Indian social activist (born 1970)

C. K. Janu (born 1970) is an Indian social activist, tribal leader and rights fighter turned politician.

She is also the leader of Adivasi Gothra Maha Sabha, a social movement that has been agitating since 2001 for redistribution of land to the landless tribal people in Kerala. The movement has positioned itself under the aegis of the Dalit-Adivasi Action Council. In 2016, she announced a new political party, Janathipathya Rashtriya Sabha, and contested the 2016 Kerala assembly polls in alliance with BJP, as a part of NDA from Sultanbathery unsuccessfully. The JRS left the NDA in 2025.

==Biography==
Janu was born in Chekot, near Mananthavady, a tribal village, in Wayanad to poor tribal parents from the Adiya community one of the several tribal groups in Kerala who used to be indentured laborers. Adiya means slave and are mostly landless agricultural laborers. She did not have any formal education but learned to read and write through a literacy campaign that was conducted in Wayanad.

Janu started her career as a domestic servant at a local school teacher's house, at the age of seven, and spent five years there. By the age of 13, she started working as a labourer for a daily wage of ₹2 (3.5 US cents). Later, she learned tailoring and started a small shop, which had to be closed down due to financial constraints.

C. K. Janu was influenced by her uncle P. K. Kalan, a member of the CPI(M), and became a part of the left party. She became an activist through CPIM's Kerala State Karshaka Thozhilali Union (KSKTU) in the 1970s, who led a tribal uprising in Tirunelly forest in Wayanad, and speaking out from personal experience soon became identified as the voice of tribal people. She worked as a campaigner for the union until 1987. She then embarked on a tribal tour to understand their problems and to mobilize them for struggle.

==Kudil ketti samaram==
Janu's stint with the Communist Party of India (Marxist) helped her to gain experience in party politics. In 2001, Janu led a protest march through the state and held a kudil ketti samaram in front of the Secretariat in Thiruvananthapuram to demand land for landless tribal people which lasted 48 days and resulted in convincing Kerala Government to distribute land to the tribal people.

== Muthanga incident ==

On February 19, 2003, Janu also led the occupation of land at Muthanga.
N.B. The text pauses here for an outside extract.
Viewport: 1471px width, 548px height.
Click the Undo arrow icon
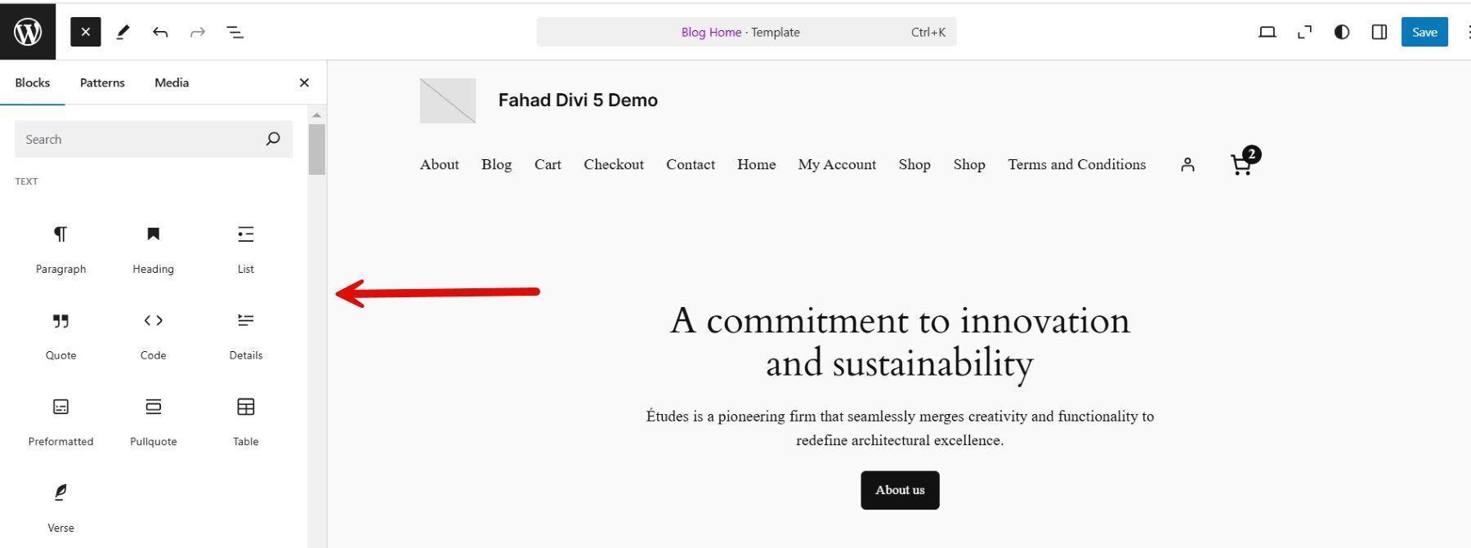[x=160, y=32]
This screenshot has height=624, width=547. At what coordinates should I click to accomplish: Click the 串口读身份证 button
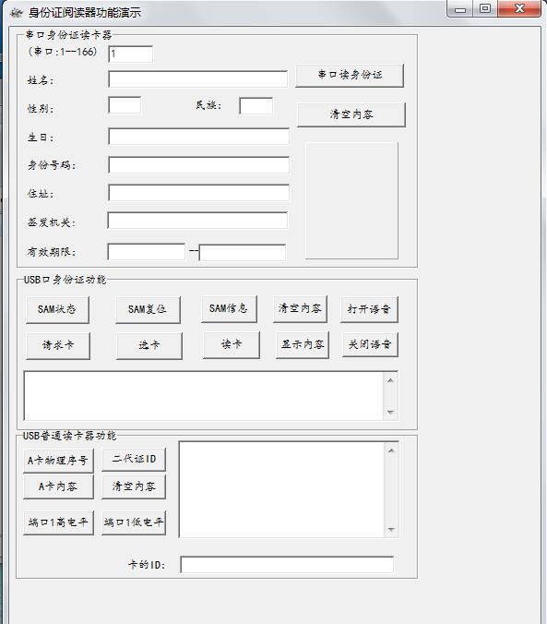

The occupation ended with massive police violence in which a policeman and a tribal were killed. It came to be known as the Muthanga incident and Janu had to undergo imprisonment and face 75 cases filed against her.

The Muthanga incident refers to an incident of police firing on the tribal people in the Muthanga village of Wayanad. On 19 February 2003, the tribal people had gathered under Adivasi Gothra Maha Sabha to protest the Kerala government's delay in allotting them land, which had been contracted in October 2001. During the protest, Kerala police fired 18 rounds resulting in two immediate fatalities (one of which was a police officer). In a subsequent statement, the government placed the official death toll at five. A video of the firing was aired on several television news programs and prompted noted author, Arundhati Roy, into writing You have blood on your hands.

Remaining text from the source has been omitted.